Aliás , só pelo bom senso já se pode perceber que quanto menor a quantidade, mais importante é seguir a receita , pois se perde em prática e atualizações. Logo, quem confecciona uma unidade esporadicamente, tem a maior responsabilidade em seguir procedimentos aprovados .
Pelo exposto, tem razão o articulista em dizer que se tem muito a aprender. E temos muito capital intelectual, na Marinha e fora dela, para realizá-lo.
Chegamos, nesse ponto, à segunda reflexão, qual seja - Já poderiam ter sido tomadas medidas para começar a aprofundar os conhecimentos acima expostos, úteis para quaisquer estratégias ou tipos de obtenção, mas só agora, vamos começar a fazê-lo, em função da contratação de assessoria estrangeira. Não teria sido perdido precioso tempo?
Há, de fato, muito trabalho a ser feito, mas a confiança na Marinha ainda é muito grande. Porém, lembramos que só aprender não basta. É preciso fazer!
VAlte Capetti - 2009
NOTAS:
RMB 2Tri/1998 e em http://submarinosdobr.com.br/SubPropNuc.htm .

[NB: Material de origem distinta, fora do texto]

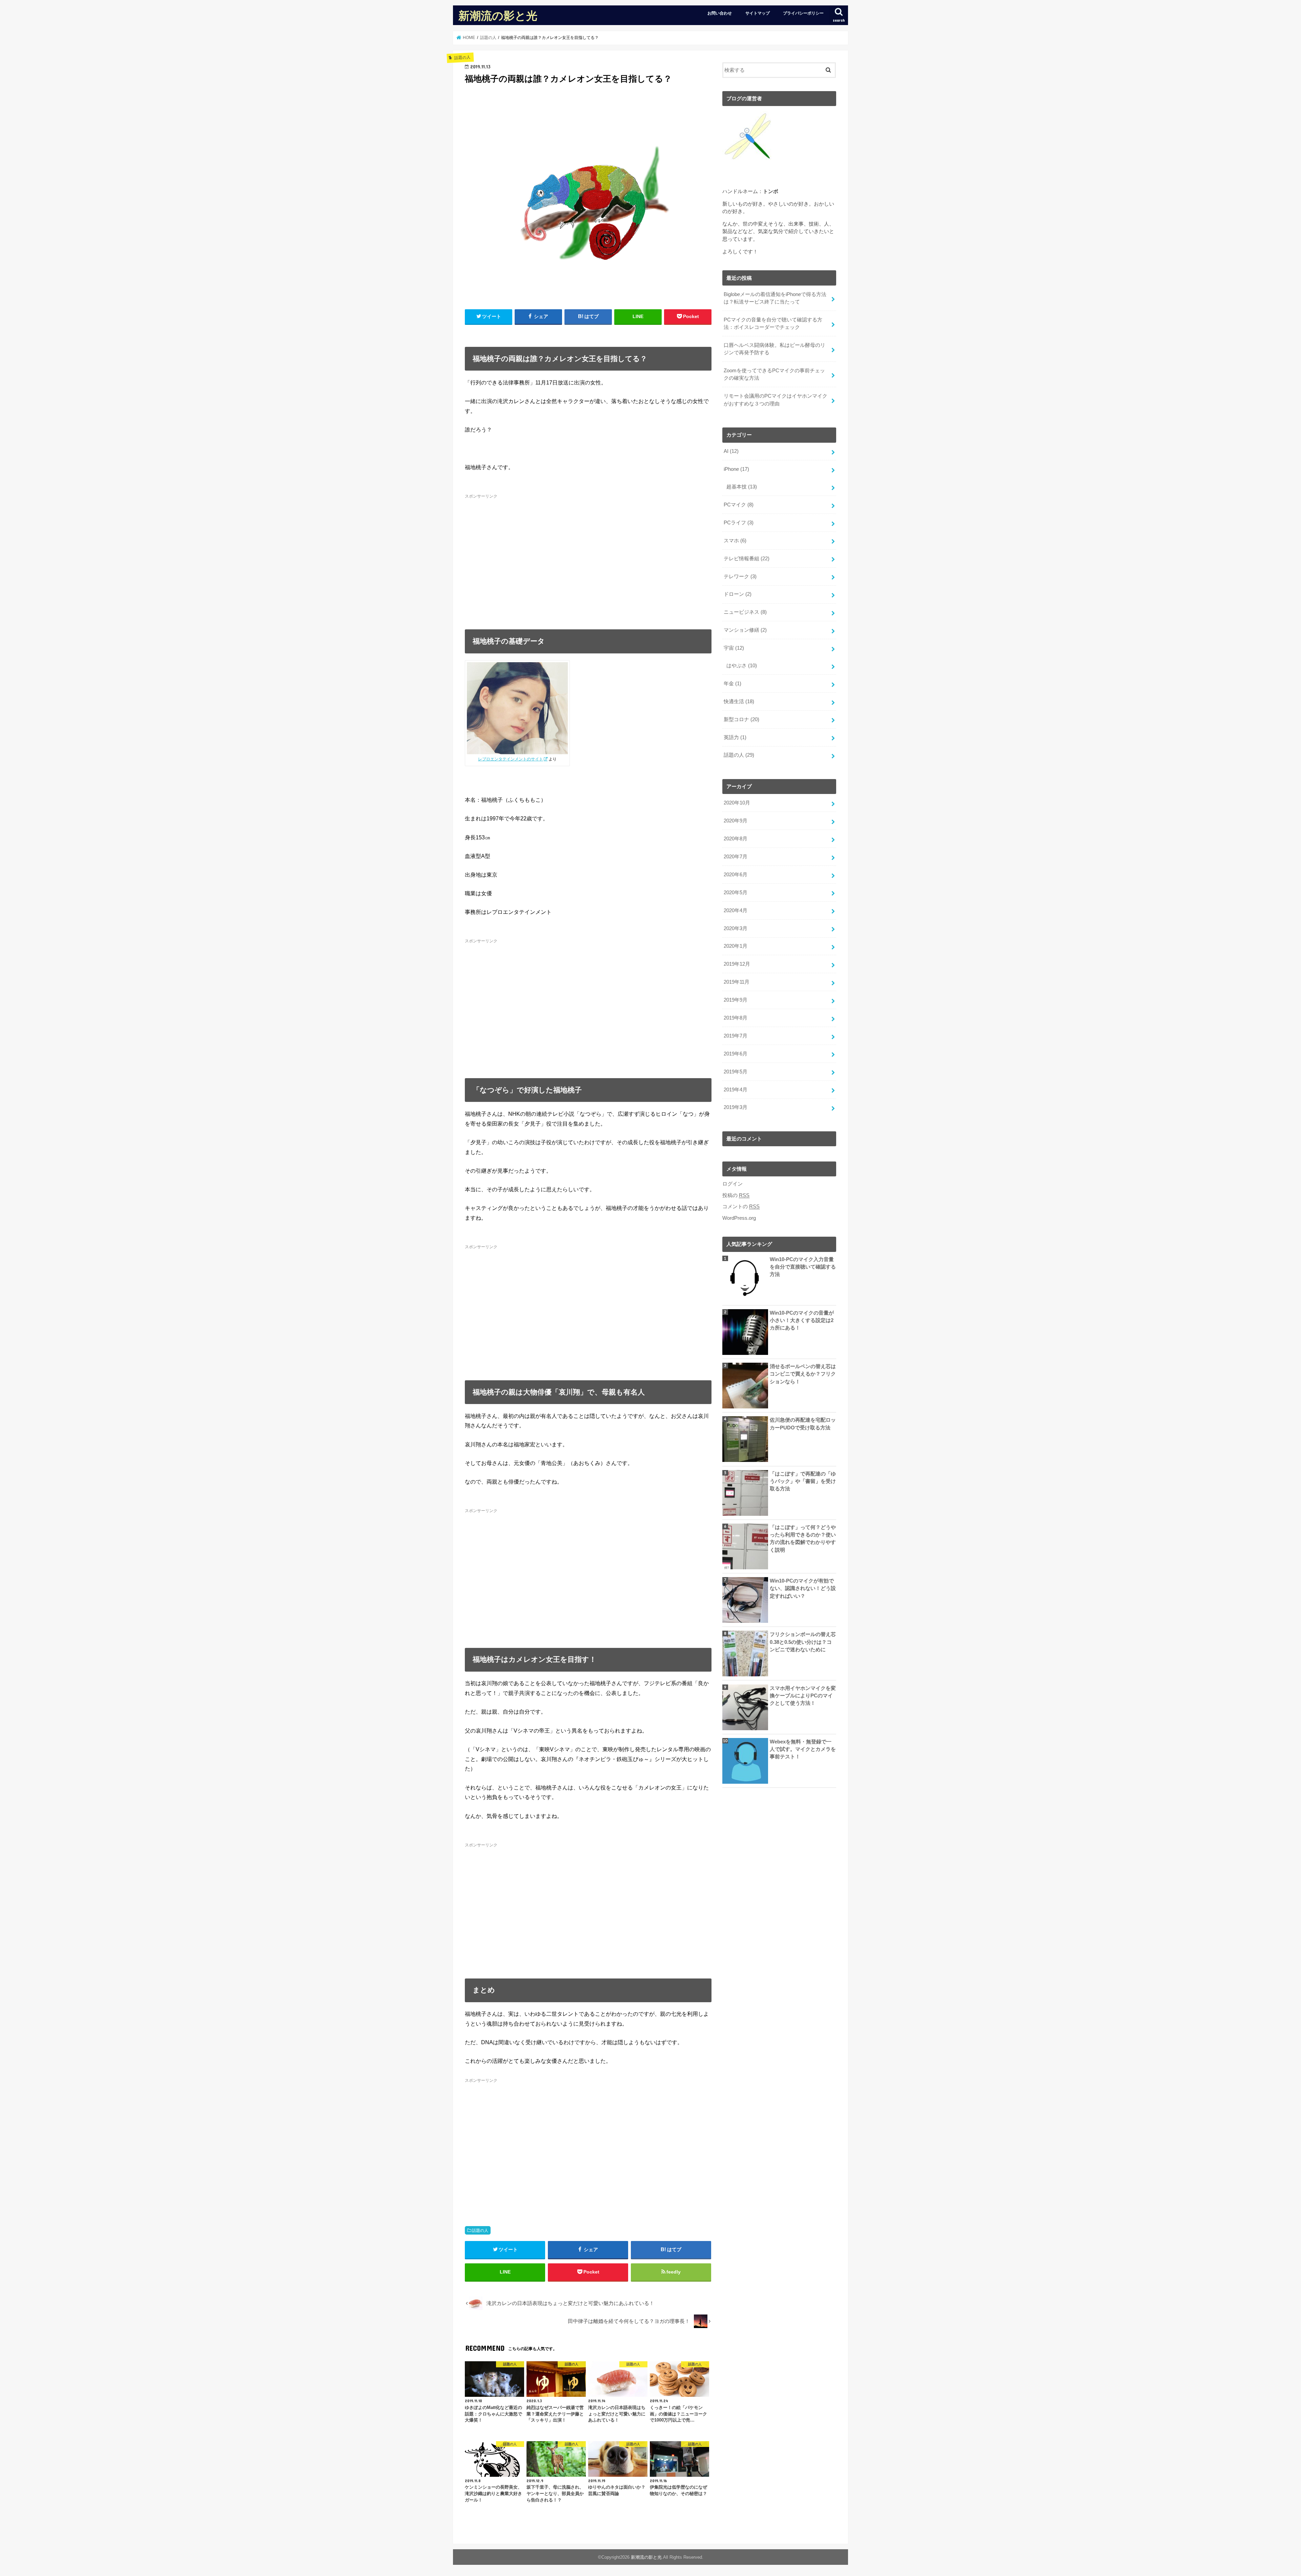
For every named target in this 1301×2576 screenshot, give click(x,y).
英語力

Consulte “A Importância do Processo de Obtenção de Sistemas Navais de Defesa na Marinha do Brasil” em RMB2Tri/2007 pg 124)
A “desconexão” como definida por Wang. Embora tratando da relação entre objetivos de administradores executivos e técnicos, em especial da administração e da Tecnologia da Informação (TI) , entendemos que a concepção de Wang pode ser aplicada à MB da atualidade (ressalvada a disciplina TI, quando em seu lugar consideramos a Logística) – ‘Desconexão (definição original): conflito, penetrante, não natural, que desalinha os objetivos de administradores executivos e técnicos, e que prejudica ou impede empresas de obterem um eficaz retorno sobre os custos do investimento em tecnologia da informação. (Techno Vision II – um guia para profissionais e executivos dominarem a tecnologia e a Internet – Wang, Charles B. São Paulo.Makron Books, 1998)”. Sobre tema correlato, consulte também correspondência sobre o artigo Lições da Gestão de Um Almirante – Rickover, na seção Carta dos Leitores in RMB 4Tri/2008, pág 271). A crônica “A buchada de bode” em http://submarinosdobr.com.br/Exemplares/Exemplar28.htm versa sobre a mesma idéia
Design é sinônimo geral de desenho industrial (curso de bacharelato em várias universidades, inclusive PUC)– “atividade especializada de caráter técnico e artístico que se ocupa da concepção da forma de objetos tridimensionais (desenho-de-produto) e bidimensionais ((programação visual) a partir de critérios de funcionalidade e estéticos , com vistas á produção industrial ou em série.” Portanto , segundo Aurélio, “desenho-de-produto – é parte do desenho industrial que se ocupa da concepção de sistemas e produtos tridimensionais (postos de trabalho, mobiliário, utensílios, máquinas, ferramentas, , exposições, etc.); é design ” (Novo Dicionário Aurélio da Língua Portuguesa).
Quando se considera em conjunto vários desses requisitos, além da confiabilidade e da manutebilidade, se está tratando tratando da dependabilidade (do inglês dependability).